Bizarrely, Spiral is set in 1995, despite the fact this sort of homophobia is every bit as present in rural America today as it was quarter of a century ago. It leaves the film lacking the immediate, urgent satirical punch of something like Get Out, which benefited from its potent depiction of the ways in which supposedly enlightened American society still carries out horrific violence of all stripes on all kinds of minority groups.
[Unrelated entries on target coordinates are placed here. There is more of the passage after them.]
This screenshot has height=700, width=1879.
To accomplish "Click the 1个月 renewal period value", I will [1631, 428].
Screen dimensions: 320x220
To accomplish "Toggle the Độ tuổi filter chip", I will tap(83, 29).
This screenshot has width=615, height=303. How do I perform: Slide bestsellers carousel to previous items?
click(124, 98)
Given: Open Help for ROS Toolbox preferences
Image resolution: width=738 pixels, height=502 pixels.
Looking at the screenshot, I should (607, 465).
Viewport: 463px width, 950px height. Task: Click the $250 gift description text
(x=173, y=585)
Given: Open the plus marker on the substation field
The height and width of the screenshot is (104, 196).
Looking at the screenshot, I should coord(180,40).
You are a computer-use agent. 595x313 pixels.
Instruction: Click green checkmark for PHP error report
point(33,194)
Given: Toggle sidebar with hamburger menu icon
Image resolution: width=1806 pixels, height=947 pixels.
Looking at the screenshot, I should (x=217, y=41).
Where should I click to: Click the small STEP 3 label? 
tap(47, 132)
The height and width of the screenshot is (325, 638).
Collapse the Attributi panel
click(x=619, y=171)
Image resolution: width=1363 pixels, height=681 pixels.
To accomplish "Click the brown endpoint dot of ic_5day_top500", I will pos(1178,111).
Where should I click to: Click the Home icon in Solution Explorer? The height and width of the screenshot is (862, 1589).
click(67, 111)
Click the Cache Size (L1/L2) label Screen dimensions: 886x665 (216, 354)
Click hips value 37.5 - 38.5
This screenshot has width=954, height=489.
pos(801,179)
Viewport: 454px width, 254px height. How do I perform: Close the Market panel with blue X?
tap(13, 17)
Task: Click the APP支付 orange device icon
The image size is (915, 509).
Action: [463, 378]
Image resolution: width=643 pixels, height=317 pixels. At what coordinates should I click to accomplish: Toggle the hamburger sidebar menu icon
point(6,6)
Often, in fact, Spiral is frustratingly surface level in its discussion of the central ideas, attempting to craft mystery around something which is never really in much doubt and delivering slabs of speeches that feel overly written and lacking in real vigour. Anyone who has ever watched a horror movie about the suburbs knows exactly who the villains are here. The movie also throws in an unnecessary supernatural element that blunts the strength of the social commentary with its lurid violence and laughable contrivances.
Harder’s film is, for the most part, a visually unremarkable movie that weaves an overwrought mystery narrative, muddying the potential impact of its core ideas. But that’s not to say it doesn’t have any merit. There’s enough in that central conceit to render the movie an interesting genre effort, albeit one that feels more like a missed opportunity than anything else.